Crumplar leaves open the possibility of his return from Substack exile. Still, he admits, “I definitely think it’s true that I was kind of on an ego trip. I got lost in the sauce or whatever. But I’m going to come out of that having some distance and a book that kicks ass.” Complicity, he says, was the price of admission. “You’re not rooting out the evil if you’re getting wrapped up in it,” one of his many frenemies tells me.

Eventually, after several beers, Crumplar and I set off to a party down the street in a loft where Matthew Gasda, who wrote the underground play Dimes Square, in which members of that scene played versions of their louche selves, stages his work. Crumplar last year panned that play — “It would be nice to have some art that does more than tickle the enjoyment of seeing oneself in the cocaine mirror” — but has since revised his opinion of the playwright. “He’s like a neurotic misogynistic tyrant or a fool,” he allows. “But he was also a three-dimensional character that’s absurd and sympathetic in certain ways.” Tonight is a celebration of Gasda’s latest, Zoomers, a dramedy about two kids who “find themselves adrift in the social landscape of New York.”
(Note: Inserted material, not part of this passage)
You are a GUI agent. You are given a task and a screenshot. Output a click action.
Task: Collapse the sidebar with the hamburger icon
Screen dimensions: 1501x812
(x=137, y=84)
Everybody I talk to at the party seems appropriately adrift, fretting about their creative endeavors and wondering aloud if they really are their generation’s Warhols. (According to Crumplar, the only Factory-ready people around are Nekrasova and Caroline Calloway, whose memoir he helped edit.)

The thing is Dimes Square, despite the hoopla, has yet to have widespread influence. As Jack Antonoff recently told The Face, “What’s the book, what’s the band? The toxic podcast can’t be the genius cultural export.” Crumplar would nominate his Substack.

“The point I’m at right now is basically in Balzac’s Lost Illusions where Lucien has fallen on his face,” he says. “This naïve, idealistic writer goes to Paris and gets immersed in the city and kind of gets chewed up and spit out by it.”